> DATA LISTING
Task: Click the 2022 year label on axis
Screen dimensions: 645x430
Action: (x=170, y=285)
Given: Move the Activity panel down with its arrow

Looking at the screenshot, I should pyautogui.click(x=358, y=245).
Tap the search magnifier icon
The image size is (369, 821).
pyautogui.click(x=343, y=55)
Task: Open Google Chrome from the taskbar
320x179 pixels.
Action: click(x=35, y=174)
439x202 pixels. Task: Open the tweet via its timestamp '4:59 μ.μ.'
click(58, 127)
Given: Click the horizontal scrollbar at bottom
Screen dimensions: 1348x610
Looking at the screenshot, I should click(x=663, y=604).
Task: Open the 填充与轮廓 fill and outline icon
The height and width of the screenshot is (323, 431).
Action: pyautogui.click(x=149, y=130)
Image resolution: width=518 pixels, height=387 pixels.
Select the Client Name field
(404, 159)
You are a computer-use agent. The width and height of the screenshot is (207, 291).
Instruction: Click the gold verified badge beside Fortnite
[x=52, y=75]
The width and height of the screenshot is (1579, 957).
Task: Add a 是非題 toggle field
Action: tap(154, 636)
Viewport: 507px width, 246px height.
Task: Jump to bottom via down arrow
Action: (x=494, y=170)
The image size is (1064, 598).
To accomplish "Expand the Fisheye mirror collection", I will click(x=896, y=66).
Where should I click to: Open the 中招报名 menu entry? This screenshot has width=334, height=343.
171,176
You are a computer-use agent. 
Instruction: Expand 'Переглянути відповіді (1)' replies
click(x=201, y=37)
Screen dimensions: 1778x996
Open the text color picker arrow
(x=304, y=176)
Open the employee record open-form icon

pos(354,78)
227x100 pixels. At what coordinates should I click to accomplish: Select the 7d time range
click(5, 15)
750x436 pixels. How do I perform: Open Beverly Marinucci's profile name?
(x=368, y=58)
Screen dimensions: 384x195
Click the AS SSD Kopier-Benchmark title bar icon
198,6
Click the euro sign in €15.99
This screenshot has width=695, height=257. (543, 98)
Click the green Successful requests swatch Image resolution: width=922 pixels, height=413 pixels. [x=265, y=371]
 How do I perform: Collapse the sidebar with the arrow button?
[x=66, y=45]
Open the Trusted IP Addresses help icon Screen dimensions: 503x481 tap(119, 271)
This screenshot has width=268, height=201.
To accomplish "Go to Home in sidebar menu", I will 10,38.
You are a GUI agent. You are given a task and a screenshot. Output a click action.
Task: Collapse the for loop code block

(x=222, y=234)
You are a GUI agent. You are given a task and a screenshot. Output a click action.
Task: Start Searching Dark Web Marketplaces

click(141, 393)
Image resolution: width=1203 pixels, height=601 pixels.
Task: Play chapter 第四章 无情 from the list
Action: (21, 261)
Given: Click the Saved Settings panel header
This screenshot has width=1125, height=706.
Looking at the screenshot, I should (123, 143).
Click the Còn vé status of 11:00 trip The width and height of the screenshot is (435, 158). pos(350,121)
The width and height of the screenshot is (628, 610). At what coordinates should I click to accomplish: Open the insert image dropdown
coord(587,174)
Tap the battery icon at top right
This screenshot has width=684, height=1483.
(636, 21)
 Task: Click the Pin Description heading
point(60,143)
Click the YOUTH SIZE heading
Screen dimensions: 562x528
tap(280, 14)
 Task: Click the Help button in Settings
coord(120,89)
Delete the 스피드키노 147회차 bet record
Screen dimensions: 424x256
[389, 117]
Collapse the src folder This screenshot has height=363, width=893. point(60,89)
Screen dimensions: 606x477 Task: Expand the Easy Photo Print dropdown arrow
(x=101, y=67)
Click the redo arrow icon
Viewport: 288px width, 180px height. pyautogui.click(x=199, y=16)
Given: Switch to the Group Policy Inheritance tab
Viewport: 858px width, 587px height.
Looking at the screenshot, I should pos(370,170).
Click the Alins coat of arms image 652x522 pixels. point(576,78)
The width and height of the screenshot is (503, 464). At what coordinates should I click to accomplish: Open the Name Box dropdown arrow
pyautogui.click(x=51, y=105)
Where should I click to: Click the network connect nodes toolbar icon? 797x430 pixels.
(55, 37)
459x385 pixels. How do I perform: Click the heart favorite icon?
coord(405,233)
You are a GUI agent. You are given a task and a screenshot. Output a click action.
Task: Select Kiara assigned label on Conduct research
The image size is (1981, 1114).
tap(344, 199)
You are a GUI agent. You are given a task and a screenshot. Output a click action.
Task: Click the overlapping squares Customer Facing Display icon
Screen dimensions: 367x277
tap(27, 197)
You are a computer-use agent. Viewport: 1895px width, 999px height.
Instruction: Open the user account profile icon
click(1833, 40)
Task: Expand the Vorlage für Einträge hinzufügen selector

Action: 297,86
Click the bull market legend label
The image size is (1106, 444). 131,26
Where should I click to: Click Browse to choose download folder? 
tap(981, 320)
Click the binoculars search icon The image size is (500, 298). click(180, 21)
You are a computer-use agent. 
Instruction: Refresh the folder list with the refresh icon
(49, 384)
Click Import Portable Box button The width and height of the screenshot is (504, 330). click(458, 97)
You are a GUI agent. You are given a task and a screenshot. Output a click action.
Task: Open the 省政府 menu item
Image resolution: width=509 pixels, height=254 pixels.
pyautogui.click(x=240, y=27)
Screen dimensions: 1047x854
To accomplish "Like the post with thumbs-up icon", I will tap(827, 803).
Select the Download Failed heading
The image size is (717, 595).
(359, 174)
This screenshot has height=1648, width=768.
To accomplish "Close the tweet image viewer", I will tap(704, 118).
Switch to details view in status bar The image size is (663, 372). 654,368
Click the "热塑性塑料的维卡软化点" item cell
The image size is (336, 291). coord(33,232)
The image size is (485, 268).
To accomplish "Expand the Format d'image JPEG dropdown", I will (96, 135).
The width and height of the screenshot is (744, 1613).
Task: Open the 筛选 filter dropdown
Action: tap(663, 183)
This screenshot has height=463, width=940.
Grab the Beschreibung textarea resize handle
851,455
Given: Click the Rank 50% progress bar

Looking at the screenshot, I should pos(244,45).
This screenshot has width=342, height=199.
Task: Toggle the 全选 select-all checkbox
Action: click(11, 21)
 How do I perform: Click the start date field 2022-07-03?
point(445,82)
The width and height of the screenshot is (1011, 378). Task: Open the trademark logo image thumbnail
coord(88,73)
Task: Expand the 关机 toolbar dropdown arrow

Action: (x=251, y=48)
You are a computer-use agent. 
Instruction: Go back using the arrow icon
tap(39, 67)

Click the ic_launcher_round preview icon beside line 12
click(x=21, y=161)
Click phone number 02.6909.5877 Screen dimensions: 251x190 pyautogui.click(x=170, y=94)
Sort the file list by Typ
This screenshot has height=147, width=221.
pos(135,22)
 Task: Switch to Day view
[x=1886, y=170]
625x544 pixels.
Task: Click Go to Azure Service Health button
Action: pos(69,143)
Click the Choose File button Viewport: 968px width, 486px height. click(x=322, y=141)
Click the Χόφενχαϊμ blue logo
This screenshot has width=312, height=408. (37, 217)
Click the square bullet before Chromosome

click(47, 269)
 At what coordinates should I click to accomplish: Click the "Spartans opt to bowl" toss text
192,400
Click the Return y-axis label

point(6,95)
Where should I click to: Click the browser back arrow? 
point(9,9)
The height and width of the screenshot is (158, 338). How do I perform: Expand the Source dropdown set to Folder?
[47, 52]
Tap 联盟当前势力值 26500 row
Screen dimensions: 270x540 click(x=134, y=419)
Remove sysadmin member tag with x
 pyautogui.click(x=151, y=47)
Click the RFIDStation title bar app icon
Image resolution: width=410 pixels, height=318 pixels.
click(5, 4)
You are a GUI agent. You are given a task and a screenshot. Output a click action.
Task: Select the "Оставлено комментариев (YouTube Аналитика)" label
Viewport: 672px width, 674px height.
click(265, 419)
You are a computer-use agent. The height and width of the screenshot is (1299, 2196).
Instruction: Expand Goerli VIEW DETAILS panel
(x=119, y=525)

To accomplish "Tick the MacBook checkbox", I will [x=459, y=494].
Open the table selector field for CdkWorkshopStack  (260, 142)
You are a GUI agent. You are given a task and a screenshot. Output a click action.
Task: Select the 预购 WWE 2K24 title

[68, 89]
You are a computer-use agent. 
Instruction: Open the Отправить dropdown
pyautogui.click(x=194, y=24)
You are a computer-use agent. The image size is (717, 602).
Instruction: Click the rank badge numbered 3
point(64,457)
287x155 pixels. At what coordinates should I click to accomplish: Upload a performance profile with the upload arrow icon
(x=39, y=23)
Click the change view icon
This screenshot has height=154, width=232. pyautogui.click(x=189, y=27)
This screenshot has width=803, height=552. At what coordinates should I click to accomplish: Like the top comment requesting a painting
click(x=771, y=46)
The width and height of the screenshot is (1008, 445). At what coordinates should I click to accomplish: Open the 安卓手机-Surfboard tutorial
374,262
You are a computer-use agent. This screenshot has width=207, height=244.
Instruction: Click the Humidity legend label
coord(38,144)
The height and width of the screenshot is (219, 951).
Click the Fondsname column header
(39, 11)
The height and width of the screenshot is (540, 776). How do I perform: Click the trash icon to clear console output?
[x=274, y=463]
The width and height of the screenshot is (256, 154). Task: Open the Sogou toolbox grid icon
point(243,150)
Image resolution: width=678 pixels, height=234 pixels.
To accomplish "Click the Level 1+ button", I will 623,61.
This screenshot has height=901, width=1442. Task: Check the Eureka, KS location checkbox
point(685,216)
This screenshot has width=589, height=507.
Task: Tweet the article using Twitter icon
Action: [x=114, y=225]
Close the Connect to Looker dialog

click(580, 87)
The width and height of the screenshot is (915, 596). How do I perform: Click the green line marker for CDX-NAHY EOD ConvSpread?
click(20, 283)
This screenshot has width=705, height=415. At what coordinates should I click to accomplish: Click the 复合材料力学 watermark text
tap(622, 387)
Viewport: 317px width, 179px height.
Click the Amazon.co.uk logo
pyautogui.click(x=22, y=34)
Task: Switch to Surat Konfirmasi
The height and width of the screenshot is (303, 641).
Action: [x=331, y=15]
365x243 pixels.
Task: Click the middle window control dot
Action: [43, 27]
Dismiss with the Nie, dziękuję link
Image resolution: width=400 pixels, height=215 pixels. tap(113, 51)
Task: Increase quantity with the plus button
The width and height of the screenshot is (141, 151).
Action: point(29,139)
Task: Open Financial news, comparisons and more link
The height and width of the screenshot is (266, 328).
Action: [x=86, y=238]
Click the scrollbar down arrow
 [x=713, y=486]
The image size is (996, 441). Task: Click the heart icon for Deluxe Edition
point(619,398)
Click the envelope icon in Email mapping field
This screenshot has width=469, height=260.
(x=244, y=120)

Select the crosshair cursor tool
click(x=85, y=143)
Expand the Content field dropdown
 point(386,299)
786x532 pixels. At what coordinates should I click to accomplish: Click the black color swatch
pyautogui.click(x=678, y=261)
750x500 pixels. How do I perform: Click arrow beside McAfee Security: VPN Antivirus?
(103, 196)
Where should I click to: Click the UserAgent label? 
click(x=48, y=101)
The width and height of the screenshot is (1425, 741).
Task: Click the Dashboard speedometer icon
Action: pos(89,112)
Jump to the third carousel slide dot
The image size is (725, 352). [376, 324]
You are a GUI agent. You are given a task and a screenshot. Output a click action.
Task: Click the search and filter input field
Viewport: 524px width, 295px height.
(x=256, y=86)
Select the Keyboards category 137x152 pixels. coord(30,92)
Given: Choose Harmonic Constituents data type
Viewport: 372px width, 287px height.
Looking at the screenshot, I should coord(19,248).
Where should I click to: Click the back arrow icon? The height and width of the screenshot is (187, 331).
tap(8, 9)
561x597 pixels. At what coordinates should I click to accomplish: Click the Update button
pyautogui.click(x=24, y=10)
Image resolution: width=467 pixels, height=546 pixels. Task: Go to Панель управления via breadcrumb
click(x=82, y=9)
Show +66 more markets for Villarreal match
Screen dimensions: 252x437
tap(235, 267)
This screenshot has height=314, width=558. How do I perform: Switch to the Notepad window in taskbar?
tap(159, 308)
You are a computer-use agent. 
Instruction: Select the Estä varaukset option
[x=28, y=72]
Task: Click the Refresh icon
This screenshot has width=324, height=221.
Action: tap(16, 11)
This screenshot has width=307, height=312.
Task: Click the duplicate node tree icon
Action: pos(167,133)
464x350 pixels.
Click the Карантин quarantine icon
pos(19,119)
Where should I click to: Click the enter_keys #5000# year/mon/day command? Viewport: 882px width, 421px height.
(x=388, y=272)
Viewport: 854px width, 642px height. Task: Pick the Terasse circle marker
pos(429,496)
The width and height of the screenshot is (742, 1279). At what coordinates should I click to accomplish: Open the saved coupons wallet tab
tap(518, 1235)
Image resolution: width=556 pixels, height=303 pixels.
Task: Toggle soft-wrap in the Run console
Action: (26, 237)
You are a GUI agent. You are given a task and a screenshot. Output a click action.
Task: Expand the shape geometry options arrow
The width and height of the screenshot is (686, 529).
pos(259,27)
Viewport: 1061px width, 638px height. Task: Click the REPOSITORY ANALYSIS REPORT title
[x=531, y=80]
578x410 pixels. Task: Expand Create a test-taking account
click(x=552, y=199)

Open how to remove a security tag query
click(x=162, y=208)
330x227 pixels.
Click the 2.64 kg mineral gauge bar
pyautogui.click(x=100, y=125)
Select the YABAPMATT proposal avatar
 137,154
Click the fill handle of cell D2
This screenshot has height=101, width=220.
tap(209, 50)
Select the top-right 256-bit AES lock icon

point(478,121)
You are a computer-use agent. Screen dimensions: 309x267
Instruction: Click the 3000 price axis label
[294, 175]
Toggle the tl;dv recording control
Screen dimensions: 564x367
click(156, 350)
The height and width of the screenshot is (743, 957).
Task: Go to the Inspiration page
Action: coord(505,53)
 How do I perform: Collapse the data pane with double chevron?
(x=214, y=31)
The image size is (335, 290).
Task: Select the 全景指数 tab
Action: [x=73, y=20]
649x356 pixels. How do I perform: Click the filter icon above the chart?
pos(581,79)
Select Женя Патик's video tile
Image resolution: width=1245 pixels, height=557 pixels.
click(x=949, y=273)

> WHAT TO WORK ON
Work through the material above and count the lines that contain the word "fill". Only the number is to be given.

> ANSWER TO THE EXERCISE
2